Gartin Building Courtroom with the Great Seal of the State of Mississippi

Three graduate from Madison County Juvenile Drug Court

June 28, 2005

U.S. District Judge Keith Starrett of McComb said Monday that the most effective drug courts are those which deal with juveniles.

Starrett, a former circuit judge who founded the state’s first felony adult Drug Court in 1999 in Lincoln, Pike and Walthall counties, was the guest speaker Monday at the first graduation ceremony for the Madison County Juvenile Drug Court. Three teens graduated.

“You get the most benefit from a juvenile Drug Court,” Judge Starrett told graduates, other teens enrolled in the program, parents, law officers and court staff on Monday. “When you do get into Drug Court, you have the opportunity to turn your lives around.”

One of the graduates echoed that. “Drug Court literally changed my life and I’m really grateful I had that opportunity,” said the 17-year-old, who is college-bound this fall after having scored 32 on the American College Test.

Another Drug Court graduate who had dropped out of school got a General Education Development (GED) degree.

Another was excused from attending the graduation ceremony because he had just started working at a full-time job.

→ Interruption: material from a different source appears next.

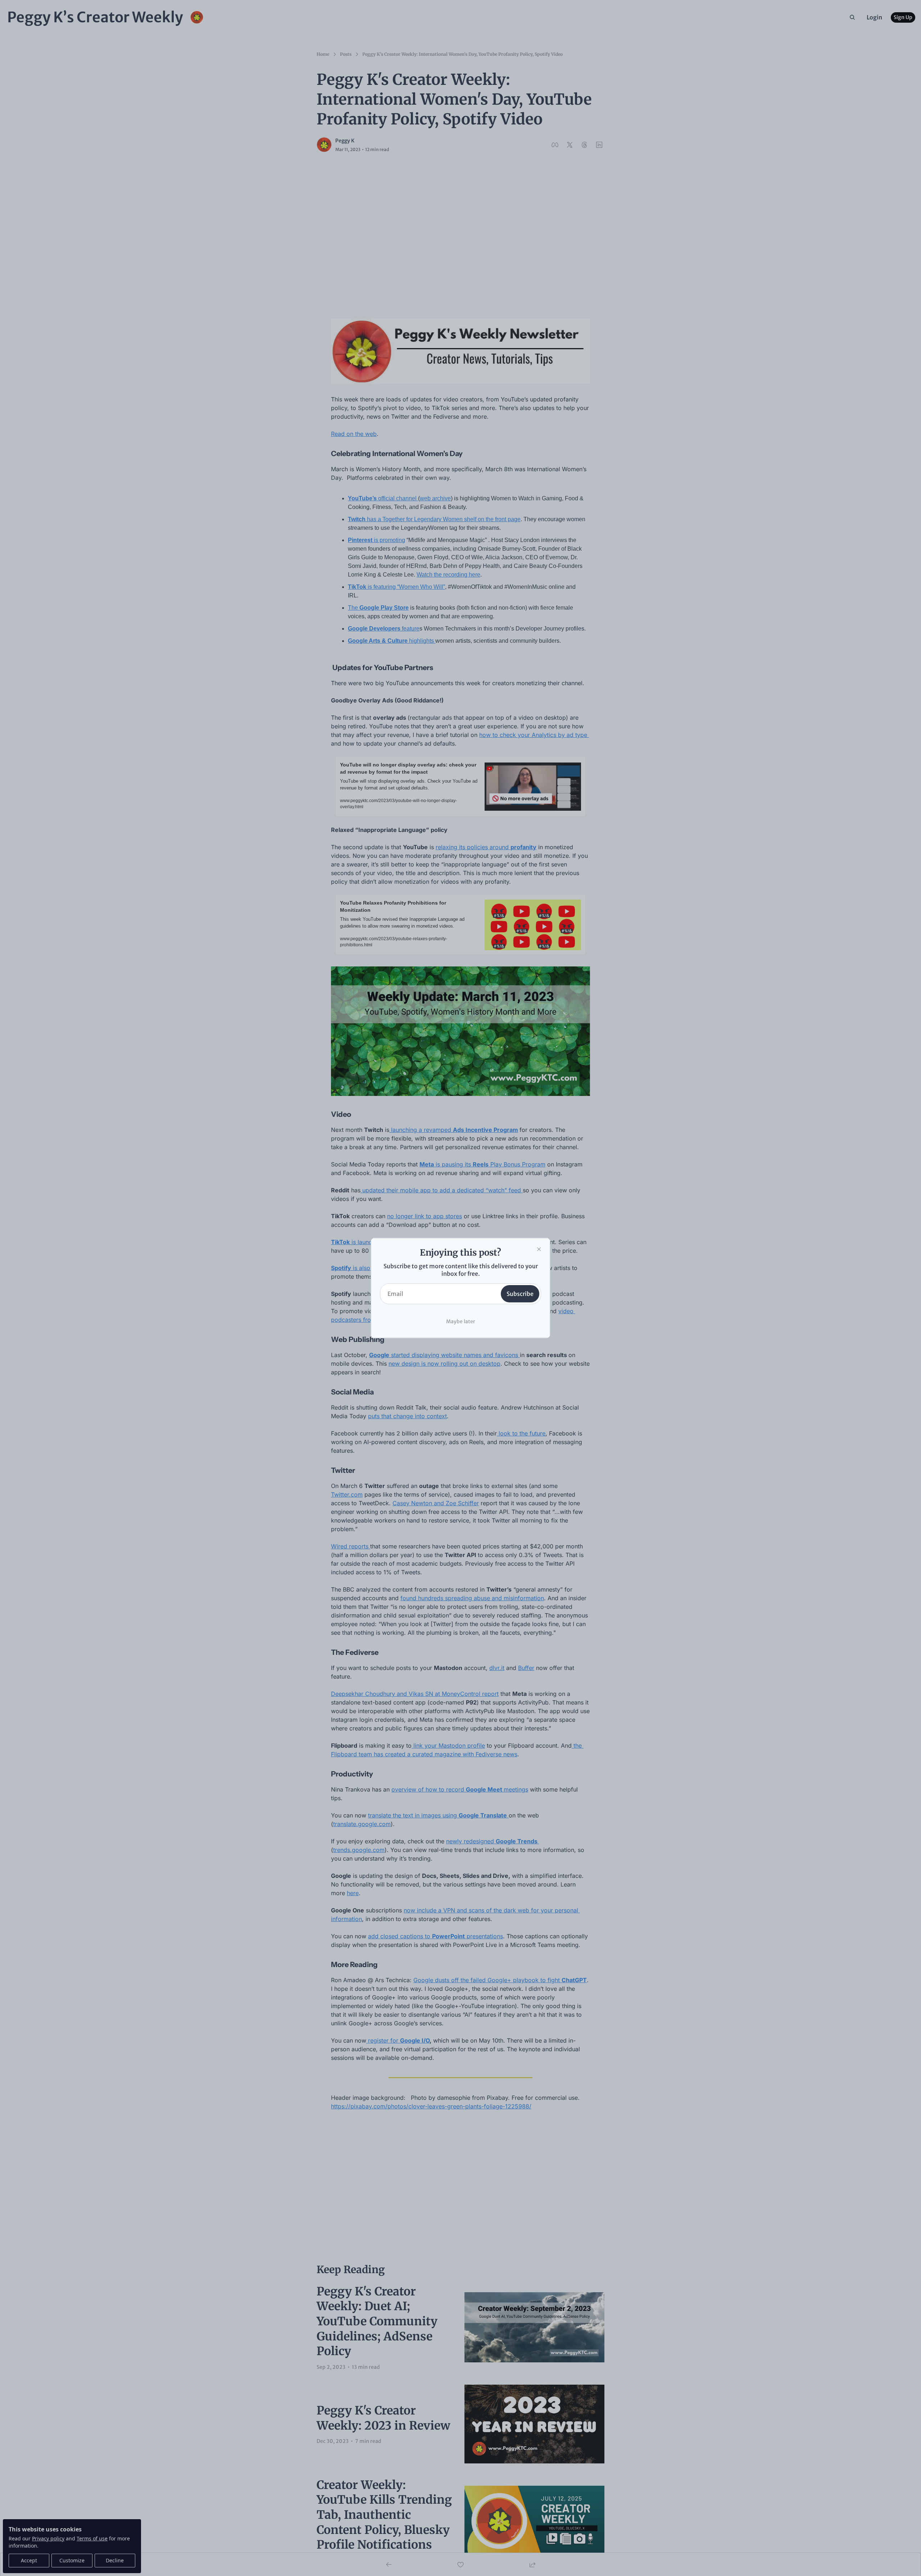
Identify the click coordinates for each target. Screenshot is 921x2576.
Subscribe (520, 1293)
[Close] (539, 1249)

His mother accepted his diploma.

Judge Starrett told the graduates and other Drug Court participants that hard work is the key to success, not just in employment but in every aspect of life. He praised them for their efforts which brought them to graduation.

“You need to work hard to make the best decisions that you can make. But it doesn’t end there. You need to work even harder to make those decisions right,” Judge Starrett said. “Discipline is the bridge between goals and accomplishments. There is no substitute for hard work. Commitment is what it takes.”

He told them that even when they fail, get up and try again because no experience is wasted. “All of us are going to stumble and fall and make mistakes in our lives, but you don’t need to be beaten down by it,” he said. “People make mistakes. Get up and dust yourself off and get moving.”

Judge Starrett said extra work by Madison County Judge William Agin made the Madison County Juvenile Drug Court a reality. “Judge Agin didn’t have to do this. It takes extra time, extra work.”

Judge Agin, who presides over the Juvenile Drug Court, credited the work of the Drug Court team and the support of local governments and the community for making the program successful. The Drug Court team was created in 2002. The team includes the judge, a licensed professional counselor certified in drug and alcohol counseling, a prosecutor, a public defender, law enforcement representatives and a retired dentist who volunteers his time.

The first participant entered the program in May 2004. He was one of the three graduates Monday. Eighteen teens are enrolled in the program. Three were recognized Monday for moving up to Phase Two, and one was promoted to Phase Three.

Drug Court Counselor Cara Rios said, “I am proud of each and every one of you. It is an accomplishment just to be in the Drug Court.”

The Madison County Juvenile Drug Court accepts participants ages 12 through 17 who have been referred to the Youth Court after having either been charged with nonviolent delinquent acts or deemed to be children in need of supervision. The program targets teens with alcohol and drug problems. The act which brings them into contact with the Youth Court does not have to be a drug or alcohol violation.

The one-year program uses early intervention and intensive supervision to steer juveniles away from alcohol and drug abuse. Phase One is six months of weekly court sessions and weekly drug testing. During Phase Two, which lasts at least three months, participants attend court sessions twice a month, meet with the case manager and are drug-tested twice a month. In Phase Three, which lasts three months, participants go to court, meet with the case manager and are drug tested monthly.

Three juvenile drug courts operate in Mississippi now. The other two are in Adams County and DeSoto County.

One teen graduate’s mother said she hopes to see juvenile drug courts spread to other jurisdictions. “There are a lot of kids and a lot of parents who do need help,” she said.

Adams County was the first to start a juvenile Drug Court in Mississippi. Madison County was second.

Judge Agin said, “We are grateful to Adams County and to the help they have given us to tailor our program to juveniles.”

Judge Agin said he also looked to Judge Starrett for help. “Judge Starrett is the one person most responsible for the drug court concept in the state of Mississippi,” he said. “He was the inspiration for me when I wondered those many times if, how and when we would ever get our Drug Court in operation. He told me, ‘Just do it, and the details will take care of themselves.’”

The Drug Court graduation was conducted in a private ceremony Monday evening at the Madison County Courthouse in Canton. All Youth Court proceedings are closed to the public.